Exercise brief:
The task calls for the line containing "Image resolution: width=1676" and all later lines, through the end of the entries below, to be set down exactly and without pictures.

Stored items:
- - - - - - -
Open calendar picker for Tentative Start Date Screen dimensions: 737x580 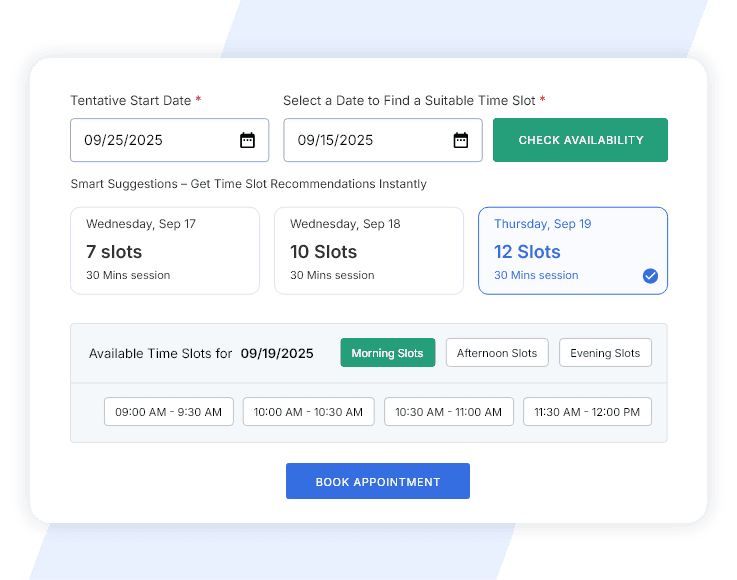point(247,140)
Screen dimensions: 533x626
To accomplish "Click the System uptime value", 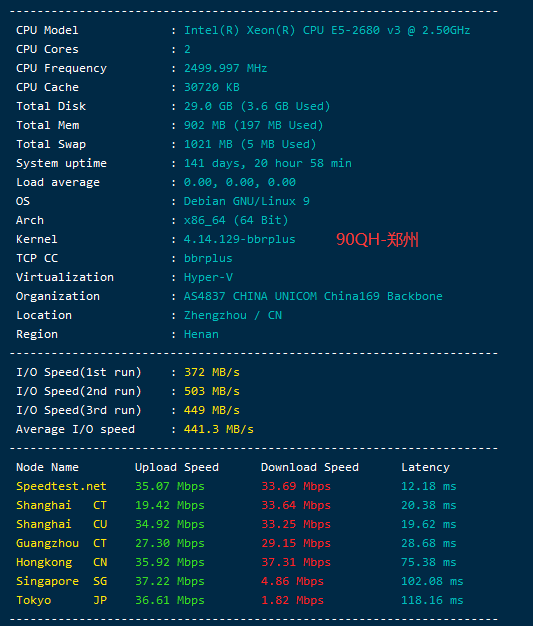I will tap(267, 163).
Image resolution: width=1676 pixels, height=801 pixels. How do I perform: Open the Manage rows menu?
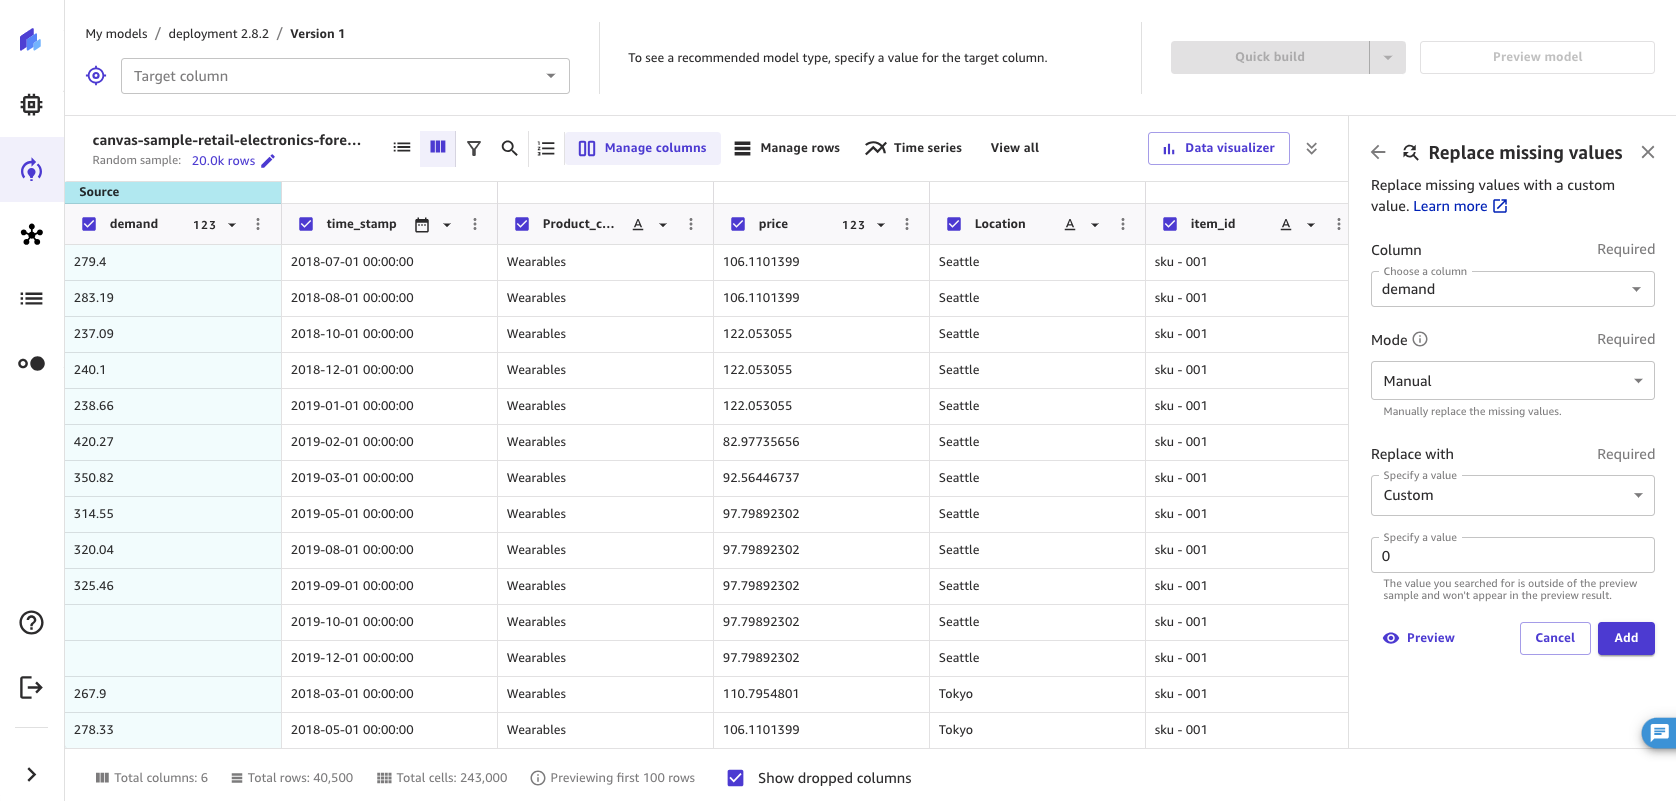pyautogui.click(x=787, y=148)
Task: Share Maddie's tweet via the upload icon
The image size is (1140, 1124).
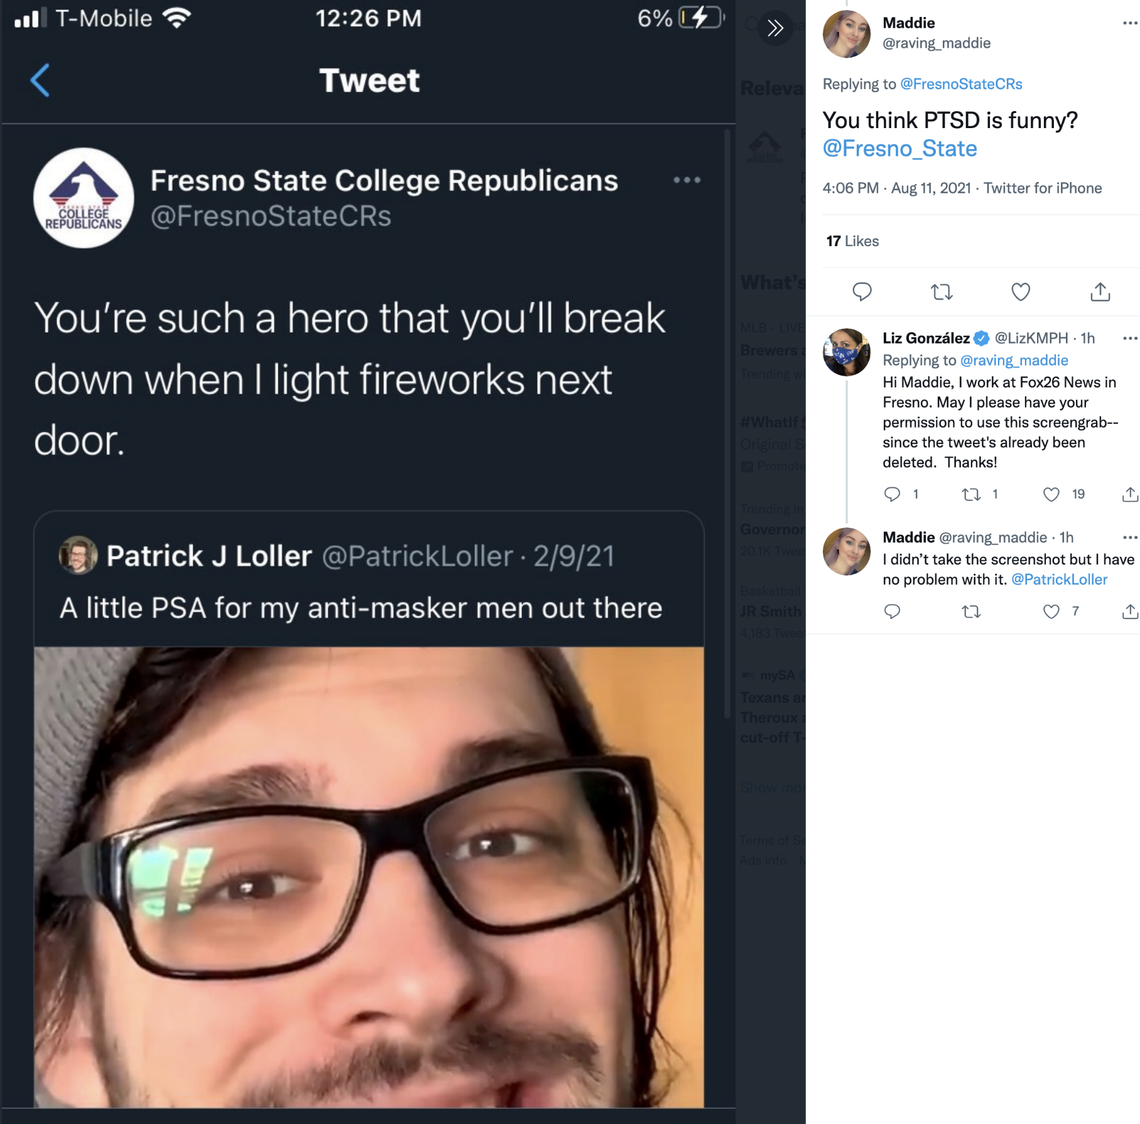Action: tap(1099, 291)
- - - - - - -
Worked solution:
Image resolution: width=1676 pixels, height=801 pixels. How do I perform: Open the Manage rows menu?
pyautogui.click(x=787, y=148)
Task: Share Maddie's tweet via the upload icon
The image size is (1140, 1124).
Action: tap(1099, 291)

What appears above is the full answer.